Wednesday, January 13, 2010

Indexes – does it matter for Developer when using Google App engine???

Most web application need to store information during the handling of request for retrieval during a later request. By far the most populate kind of data storage system for web applications has been the relational database. But Google App engine’s database system most closely resembles an object database. The design of app engine datastore is an abstraction that allows App engine to handle the details of distributing and scaling the application.
An app engine application stores its data as one or more datastore entities. An entity has one or more properties (each of which has name and value). Each entity is of named kind, which categorizes the entity for the purpose of queries. Entities are different from rows defined in tables – firstly entities of a given kind don’t need to have same properties as other entities of same kind. Secondly an entity can have a property of the same name as another entity has, but with different type of value.
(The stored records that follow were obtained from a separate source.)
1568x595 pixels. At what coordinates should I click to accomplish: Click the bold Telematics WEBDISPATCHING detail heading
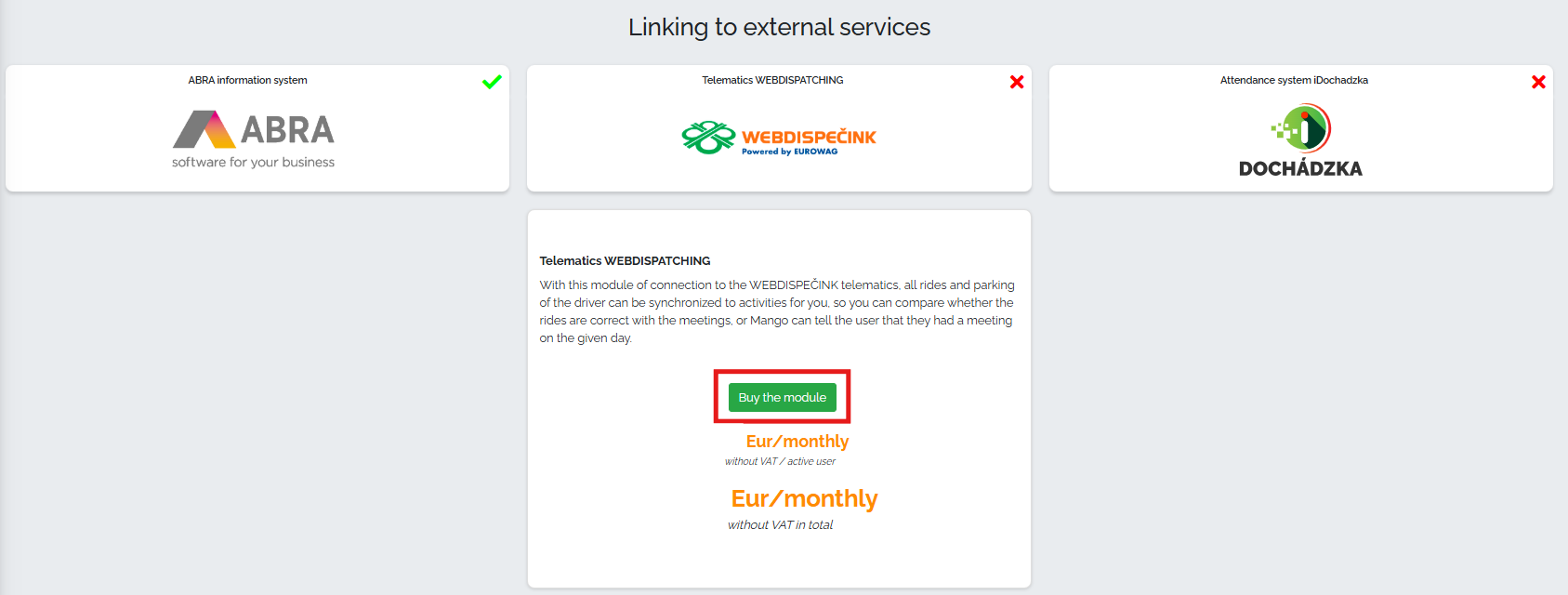coord(625,260)
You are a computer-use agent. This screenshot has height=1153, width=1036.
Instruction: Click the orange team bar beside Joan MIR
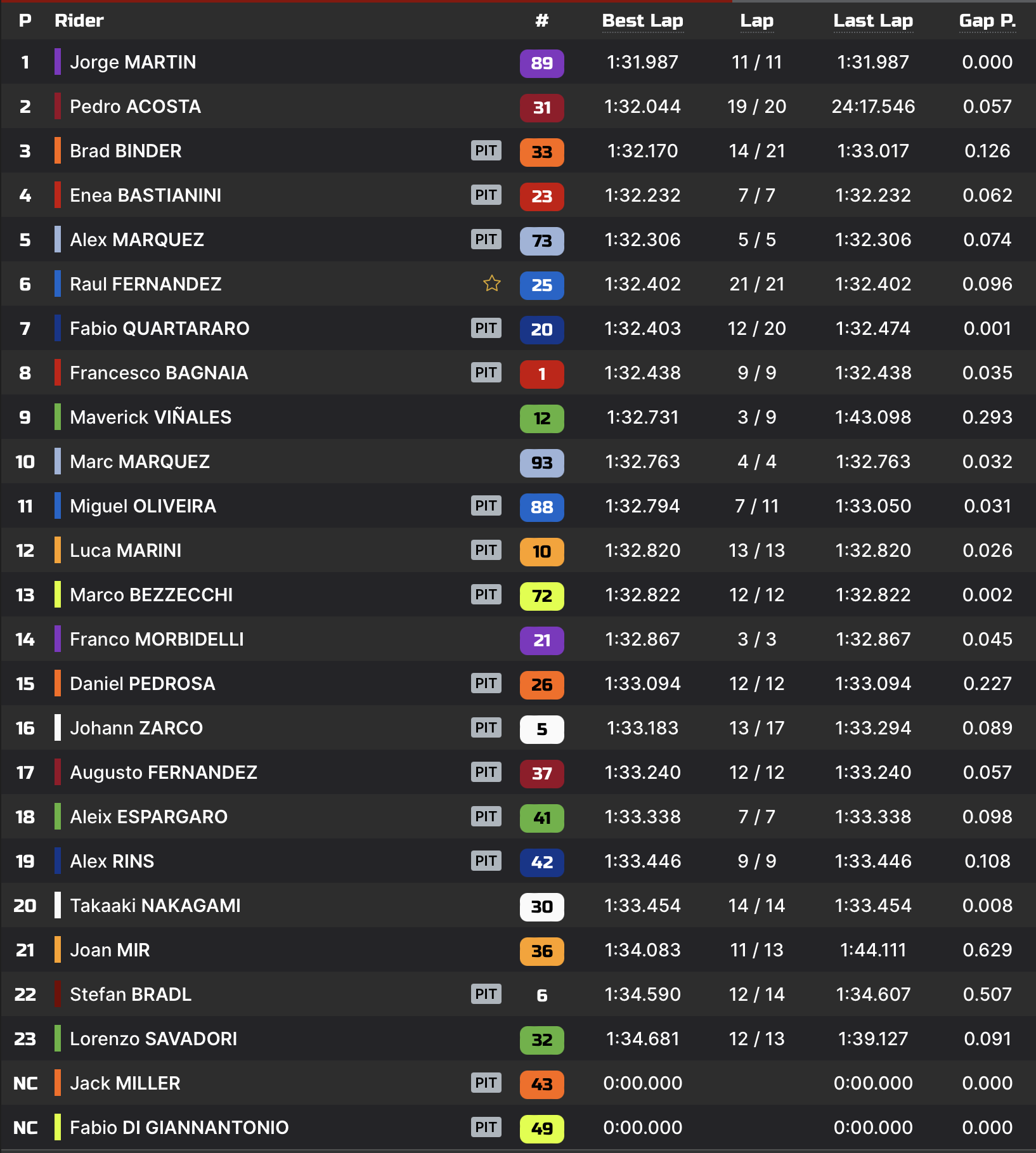click(x=58, y=949)
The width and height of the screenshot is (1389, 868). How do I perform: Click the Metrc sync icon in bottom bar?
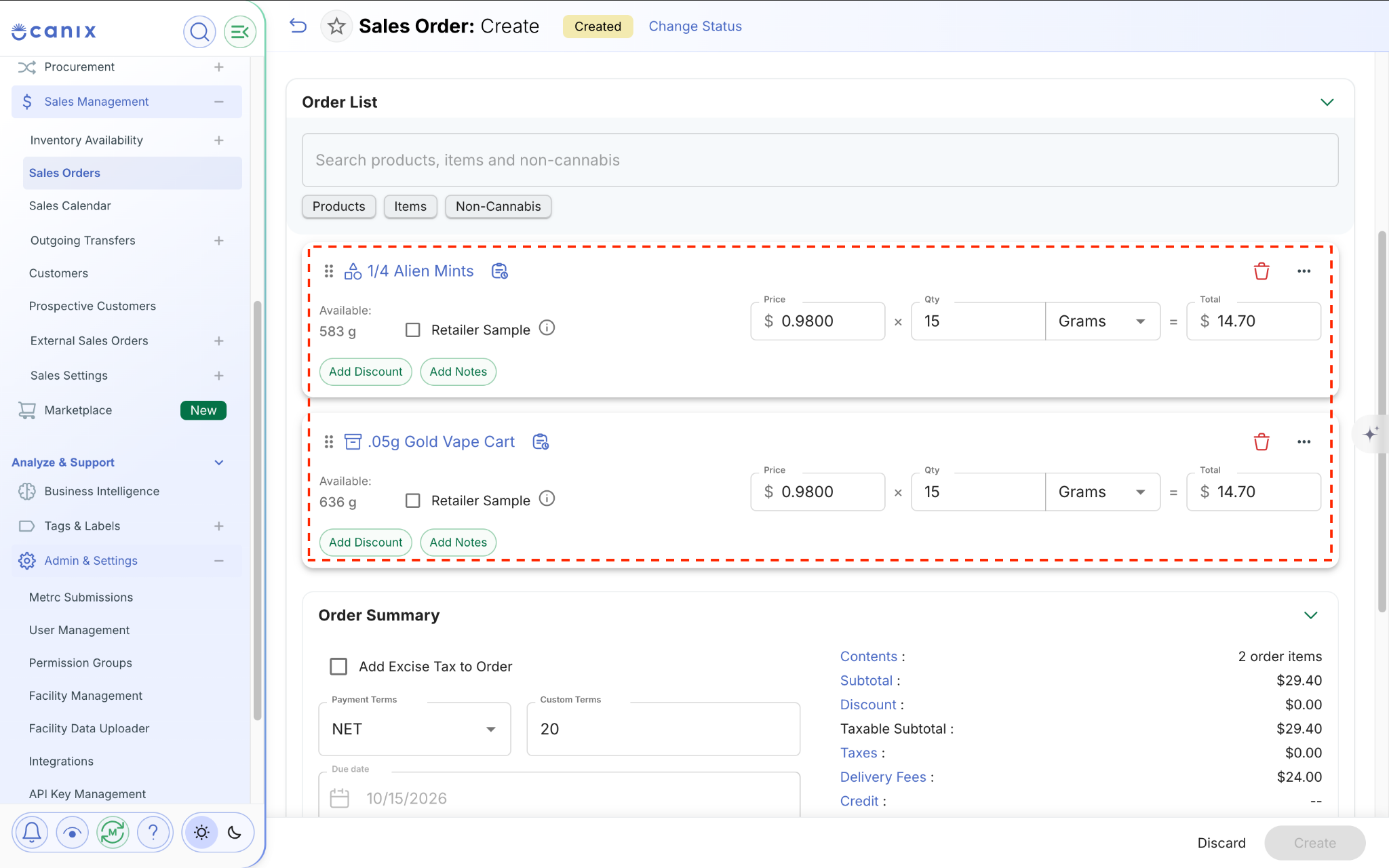coord(113,832)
Also entity can have multiple values for a single property.
Every datastore entity has a unique key that is either provided by the application or generated by App engine. The key is not a property, but an independent aspect of entity. An entity’s keys cannot be changed after the entity is created. Neither can the entity’s kind. App engine uses the entity’s kind & key to locate where the entity is stored in a large collection of servers.
An application always needs to perform query to retrieve one or more entities from the datastore & App engine also supports mentioning three different parts of query:
• Kind of entity
• One or more Filters provided on the property’s value
• One or more sort orders defined on the properties
When the query is executed, it fetches all entities of the given kind that meet all of the given conditions, sorted in the order described. But Google App engine have a limitation right now, it brings entire entity when query is executed & hence entity needs to be carefully designed to run the query in Google App engine world. So if entity is going to be used in lot of data retrieval, then design the entity such that required data should be part of the entity and additional data like BLOB can be part of other entity, which can be retrieved by the parent entity when required. This design is essential since this will add up to the applications’ quota & hence good design of entity is required to optimize the use of bandwidth.
To support faster retrieval of entities of database, Google App engine brings the concept of index. Indexes are also used in relational database world for better performance of queries and are often done by database administrators (and hence are abstracted from the developer’s point of view). But the App Engine datastore maintains an index for every query an application intends to make & when the application executes a query, the datastore fetches the results directly from the corresponding index. But since datastore uses the indexes for fetching the results, do Google App engine developer needs to understand
1. How entities are indexed by datastore?
2. Do the developers need to provide indexes configuration or it will be automatically provided by Google Datastore?
How entities are indexed by datastore?
Although this point many not be if interest to some of the developers as this is somehow feature provided by Google Datastore. But if this feature is not used appropriately (using many Multi-value Properties) in an entity, then it can lead to index explosion as there is limit imposed by Google on indexes configuration. Let’s try to explain the indexes by giving an example of Data Class Book with 3 properties – title, price & year.
public class Book {
private String name;
private Float price;
private int year;
For this example, keys for entities of kind Book will be generated by Google App engine, not by application. So Google App engine maintains indexes in following tables for
I. Single table maintaining the keys of the entities of a given kind.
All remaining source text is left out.